Does anyone know if this is any good?

http://www.displays2go.com/Product.aspx?ID=14545

I want to use my existing TV cabinet although mount the plasma on a stand. 

then have the TV cabinet cover the bottom of the stand. I think i could slide the legs in the bottom as it is open about 3 inches


----------



## fschris (Oct 31, 2009)

My amp does not fit in the cabinet and I am trying to figure out if i can add some open the back and slide it in, however i would like to have this sealed up with the door because I have dogs and they bring a lot of dust into the house. If I can get the TV off the top I am thinking I could just put the equipment on top and cover them when not in use.... Any ideas?

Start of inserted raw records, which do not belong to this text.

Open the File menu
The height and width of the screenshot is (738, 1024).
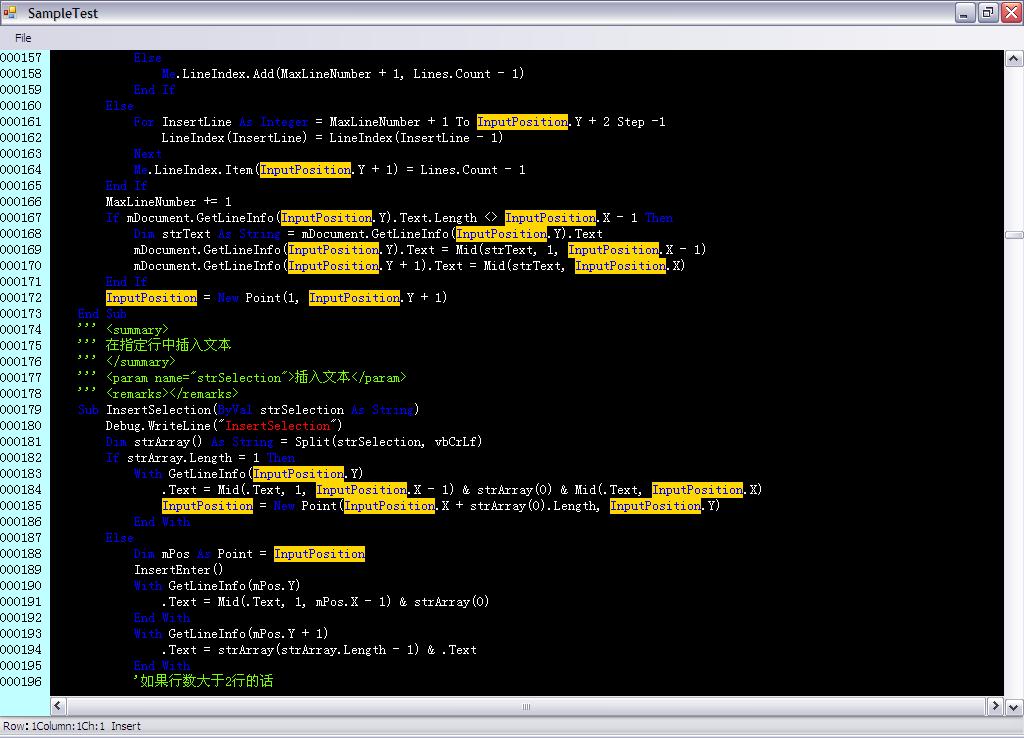[x=23, y=38]
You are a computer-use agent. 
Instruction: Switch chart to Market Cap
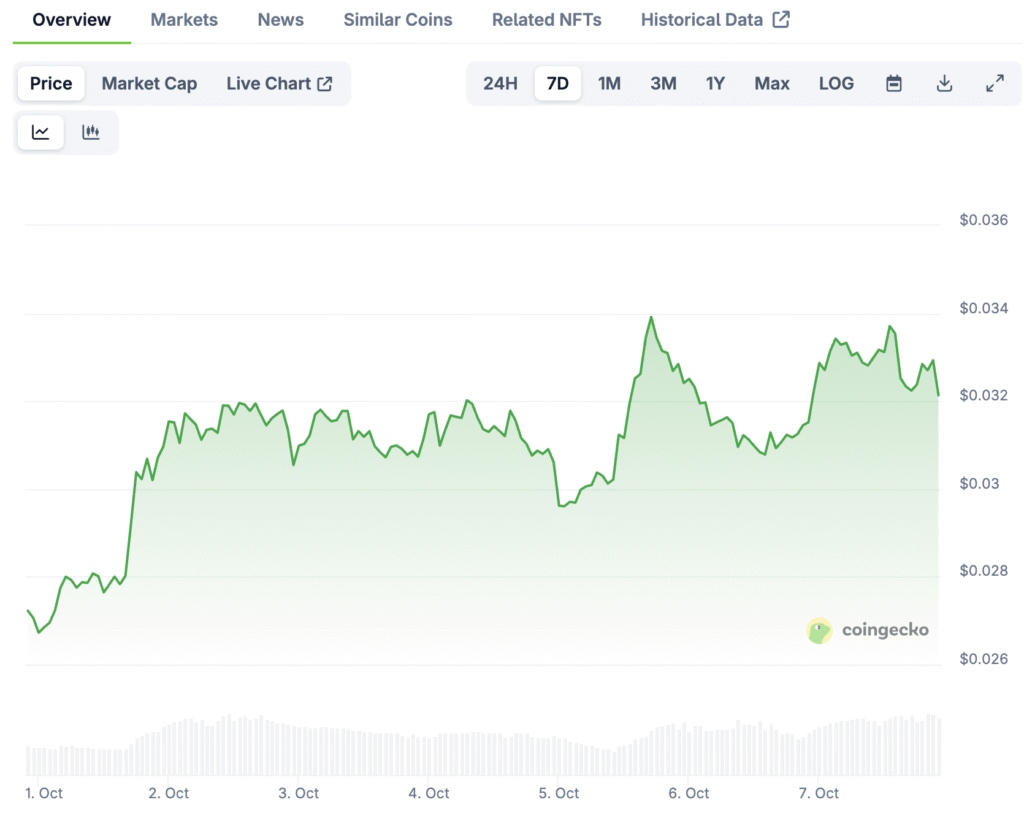click(x=149, y=84)
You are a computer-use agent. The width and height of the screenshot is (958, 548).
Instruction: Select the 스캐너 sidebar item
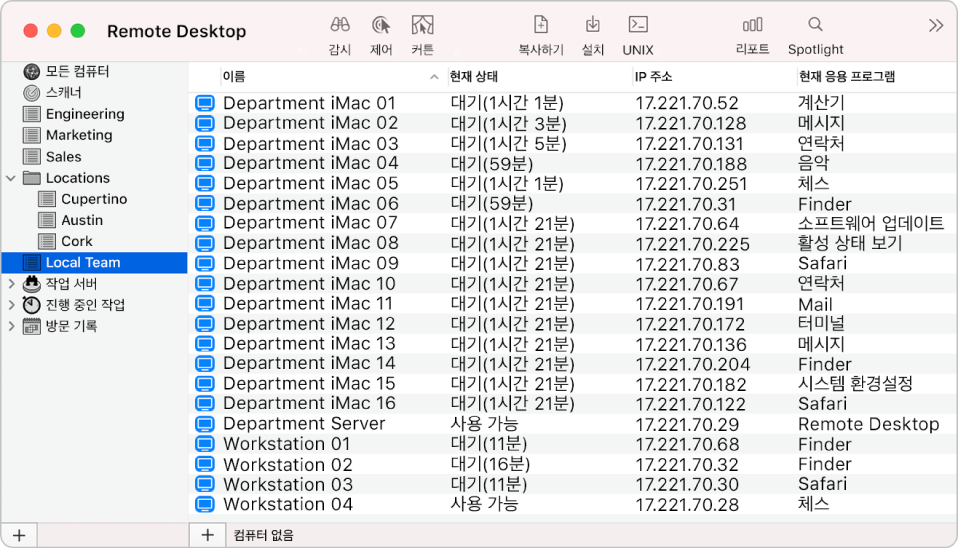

Also I cant get rid of the cabinet my wife would not approve...


----------



## fschris (Oct 31, 2009)

alright so over xmas break i built a stand to support the plasma with a mount from monprice. it is solid and is not going anywhere. i forgot to take pics durning the build and I only remembered to take pic after I slid it in place.

The pros about this are when I move I can take it. I can incorporate into new av cabinet ( when I build it) and last I did not screw the walls up hanging this. It is completely free standing and just slides under the AV cabinet with a base that is 36x30. I used 2 2x6's with 3 lag bolts through the bottom. Then braced with 2x4's. Last i used a velcro block to the media cabinet for a little added security to keep any sway from happening. 



















this last picture is a bit ironic!! what are the chances of catching that??


----------



## nova (Apr 30, 2006)

Nice modification. Does the center sound better now that it's located below the T.V.?


----------